Copy out each of the following entries word for word.

Collected data
+++

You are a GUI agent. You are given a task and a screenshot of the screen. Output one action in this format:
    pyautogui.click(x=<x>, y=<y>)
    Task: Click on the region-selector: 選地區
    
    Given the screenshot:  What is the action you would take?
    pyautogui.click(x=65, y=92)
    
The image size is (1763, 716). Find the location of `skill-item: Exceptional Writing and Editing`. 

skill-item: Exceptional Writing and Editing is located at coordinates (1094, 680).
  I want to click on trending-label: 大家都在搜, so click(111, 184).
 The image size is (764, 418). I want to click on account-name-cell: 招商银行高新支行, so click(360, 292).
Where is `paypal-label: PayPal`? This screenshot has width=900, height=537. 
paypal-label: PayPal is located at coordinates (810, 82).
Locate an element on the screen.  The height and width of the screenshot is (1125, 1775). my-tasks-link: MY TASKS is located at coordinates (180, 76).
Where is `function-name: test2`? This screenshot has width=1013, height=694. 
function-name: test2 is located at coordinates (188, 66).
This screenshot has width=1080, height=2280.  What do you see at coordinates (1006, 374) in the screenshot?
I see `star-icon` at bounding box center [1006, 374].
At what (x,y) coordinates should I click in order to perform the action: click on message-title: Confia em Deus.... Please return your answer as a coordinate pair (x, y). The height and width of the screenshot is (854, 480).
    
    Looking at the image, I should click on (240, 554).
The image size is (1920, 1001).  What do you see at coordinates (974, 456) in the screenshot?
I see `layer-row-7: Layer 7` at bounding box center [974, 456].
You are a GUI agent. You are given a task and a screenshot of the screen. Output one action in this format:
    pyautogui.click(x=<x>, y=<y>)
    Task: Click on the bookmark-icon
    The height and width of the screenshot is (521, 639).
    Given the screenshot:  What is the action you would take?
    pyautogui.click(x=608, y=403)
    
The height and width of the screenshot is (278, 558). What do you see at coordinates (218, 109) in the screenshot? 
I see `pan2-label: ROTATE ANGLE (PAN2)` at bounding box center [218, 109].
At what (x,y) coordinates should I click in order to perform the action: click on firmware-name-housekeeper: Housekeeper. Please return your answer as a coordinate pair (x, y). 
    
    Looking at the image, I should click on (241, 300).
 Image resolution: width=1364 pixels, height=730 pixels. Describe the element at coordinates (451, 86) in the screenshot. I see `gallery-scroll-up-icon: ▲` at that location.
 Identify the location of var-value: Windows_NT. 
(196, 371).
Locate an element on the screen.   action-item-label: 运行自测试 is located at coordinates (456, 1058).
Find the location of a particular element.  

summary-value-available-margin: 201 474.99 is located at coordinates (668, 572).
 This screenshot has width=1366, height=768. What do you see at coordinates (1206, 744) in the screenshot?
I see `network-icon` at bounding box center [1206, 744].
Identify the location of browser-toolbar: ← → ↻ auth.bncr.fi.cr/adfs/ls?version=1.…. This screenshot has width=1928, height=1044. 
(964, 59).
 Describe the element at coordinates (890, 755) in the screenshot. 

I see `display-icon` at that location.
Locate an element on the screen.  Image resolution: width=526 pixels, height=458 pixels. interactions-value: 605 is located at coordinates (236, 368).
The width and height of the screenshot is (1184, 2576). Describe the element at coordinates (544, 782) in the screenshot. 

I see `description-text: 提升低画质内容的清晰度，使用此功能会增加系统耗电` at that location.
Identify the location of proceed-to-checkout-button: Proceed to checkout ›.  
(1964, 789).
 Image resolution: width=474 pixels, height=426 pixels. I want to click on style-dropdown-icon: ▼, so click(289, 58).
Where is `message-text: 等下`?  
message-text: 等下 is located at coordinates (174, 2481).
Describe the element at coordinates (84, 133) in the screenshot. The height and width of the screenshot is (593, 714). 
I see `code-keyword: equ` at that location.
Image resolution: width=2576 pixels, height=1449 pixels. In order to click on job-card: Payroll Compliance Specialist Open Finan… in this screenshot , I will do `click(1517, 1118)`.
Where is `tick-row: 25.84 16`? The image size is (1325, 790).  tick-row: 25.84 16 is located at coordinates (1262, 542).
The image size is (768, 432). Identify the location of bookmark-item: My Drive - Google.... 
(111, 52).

+++

Solved problem:
You are a GUI agent. You are given a task and a screenshot of the screen. Output one action in this format:
    pyautogui.click(x=<x>, y=<y>)
    Task: Click on the region-selector: 選地區
    
    Given the screenshot:  What is the action you would take?
    pyautogui.click(x=65, y=92)
    
The image size is (1763, 716). Find the location of `skill-item: Exceptional Writing and Editing`. 

skill-item: Exceptional Writing and Editing is located at coordinates (1094, 680).
  I want to click on trending-label: 大家都在搜, so click(111, 184).
 The image size is (764, 418). I want to click on account-name-cell: 招商银行高新支行, so click(360, 292).
Where is `paypal-label: PayPal`? This screenshot has width=900, height=537. 
paypal-label: PayPal is located at coordinates (810, 82).
Locate an element on the screen.  The height and width of the screenshot is (1125, 1775). my-tasks-link: MY TASKS is located at coordinates (180, 76).
Where is `function-name: test2`? This screenshot has width=1013, height=694. 
function-name: test2 is located at coordinates (188, 66).
This screenshot has width=1080, height=2280.  What do you see at coordinates (1006, 374) in the screenshot?
I see `star-icon` at bounding box center [1006, 374].
At what (x,y) coordinates should I click in order to perform the action: click on message-title: Confia em Deus.... Please return your answer as a coordinate pair (x, y). The height and width of the screenshot is (854, 480).
    
    Looking at the image, I should click on (240, 554).
The image size is (1920, 1001).  What do you see at coordinates (974, 456) in the screenshot?
I see `layer-row-7: Layer 7` at bounding box center [974, 456].
You are a GUI agent. You are given a task and a screenshot of the screen. Output one action in this format:
    pyautogui.click(x=<x>, y=<y>)
    Task: Click on the bookmark-icon
    The height and width of the screenshot is (521, 639).
    Given the screenshot:  What is the action you would take?
    pyautogui.click(x=608, y=403)
    
The height and width of the screenshot is (278, 558). What do you see at coordinates (218, 109) in the screenshot? 
I see `pan2-label: ROTATE ANGLE (PAN2)` at bounding box center [218, 109].
At what (x,y) coordinates should I click in order to perform the action: click on firmware-name-housekeeper: Housekeeper. Please return your answer as a coordinate pair (x, y). 
    
    Looking at the image, I should click on (241, 300).
 Image resolution: width=1364 pixels, height=730 pixels. Describe the element at coordinates (451, 86) in the screenshot. I see `gallery-scroll-up-icon: ▲` at that location.
 Identify the location of var-value: Windows_NT. 
(196, 371).
Locate an element on the screen.   action-item-label: 运行自测试 is located at coordinates (456, 1058).
Find the location of a particular element.  

summary-value-available-margin: 201 474.99 is located at coordinates (668, 572).
 This screenshot has width=1366, height=768. What do you see at coordinates (1206, 744) in the screenshot?
I see `network-icon` at bounding box center [1206, 744].
Identify the location of browser-toolbar: ← → ↻ auth.bncr.fi.cr/adfs/ls?version=1.…. This screenshot has width=1928, height=1044. 
(964, 59).
 Describe the element at coordinates (890, 755) in the screenshot. 

I see `display-icon` at that location.
Locate an element on the screen.  Image resolution: width=526 pixels, height=458 pixels. interactions-value: 605 is located at coordinates (236, 368).
The width and height of the screenshot is (1184, 2576). Describe the element at coordinates (544, 782) in the screenshot. 

I see `description-text: 提升低画质内容的清晰度，使用此功能会增加系统耗电` at that location.
Identify the location of proceed-to-checkout-button: Proceed to checkout ›.  
(1964, 789).
 Image resolution: width=474 pixels, height=426 pixels. I want to click on style-dropdown-icon: ▼, so click(289, 58).
Where is `message-text: 等下`?  
message-text: 等下 is located at coordinates (174, 2481).
Describe the element at coordinates (84, 133) in the screenshot. The height and width of the screenshot is (593, 714). 
I see `code-keyword: equ` at that location.
Image resolution: width=2576 pixels, height=1449 pixels. In order to click on job-card: Payroll Compliance Specialist Open Finan… in this screenshot , I will do `click(1517, 1118)`.
Where is `tick-row: 25.84 16`? The image size is (1325, 790).  tick-row: 25.84 16 is located at coordinates (1262, 542).
The image size is (768, 432). Identify the location of bookmark-item: My Drive - Google.... 
(111, 52).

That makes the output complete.